5. The Procter & Gamble Company (NYSE:PG)

Dividend Yield as of February 14: 2.64%

Number of Hedge Fund Holders: 69

The Procter & Gamble Company (NYSE:PG) is an American multinational corporation that operates as a manufacturer and marketer of fast-moving consumer goods. The FMCG giant has remained consistently profitable for decades and has raised its dividends for 66 years consecutively.

This past December, Deutsche Bank analyst Steve Powers raised the price target on The Procter & Gamble Company (NYSE:PG) to $162 from $156 and kept a Buy rating on the shares. Although the analyst stated that data points are “choppy,” he believes that there have been several positive developments for the markets over the past weeks, including lower-than-expected inflation in November, the Federal Reserve signaling a move to a more deliberate pace of hikes, and signs of progress away from China’s Zero COVID policy.

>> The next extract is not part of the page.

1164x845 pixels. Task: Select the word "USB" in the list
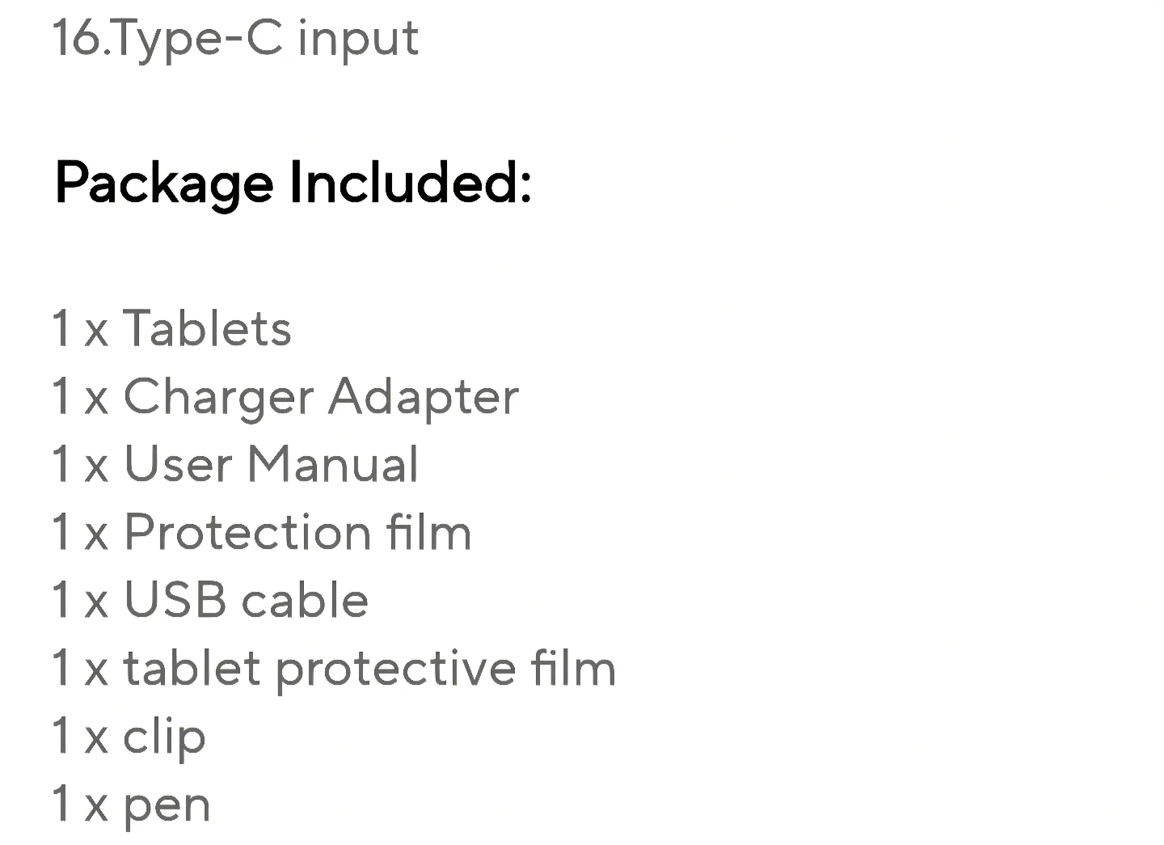tap(175, 601)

As of the close of Q3 2022, 69 hedge funds tracked by Insider Monkey reported owning stakes in The Procter & Gamble Company (NYSE:PG), down from 71 in the previous quarter. The collective value of these stakes is over $4.08 billion.

Rowan Street Capital mentioned The Procter & Gamble Company (NYSE:PG) in its Q4 2022 investor letter. Here is what the firm has to say:

“Let’s look at The Procter & Gamble Company (NYSE:PG). Dividend yield is 2.4%. Earnings are forecasted to grow at 5.9%, and its current earnings multiple is at 25x. Now, lets say over the next 3-5 years the market loses interest in the “safe”, mature companies that grow at anemic rates and gets an appetite for growth again. It’s very unlikely that Mr. Market will be paying 25x for 5.9% earnings growth. Lets assume that multiple declines to the market average of 18x — that would be ~6.9% drag per year on the total expected return over next 3-5 years. If we get 2.4% (dividend) + 5.9% (earnings growth) – 6.9% (decrease in earnings multiple) = 1.4% (annual return we can expect on average from this stock).”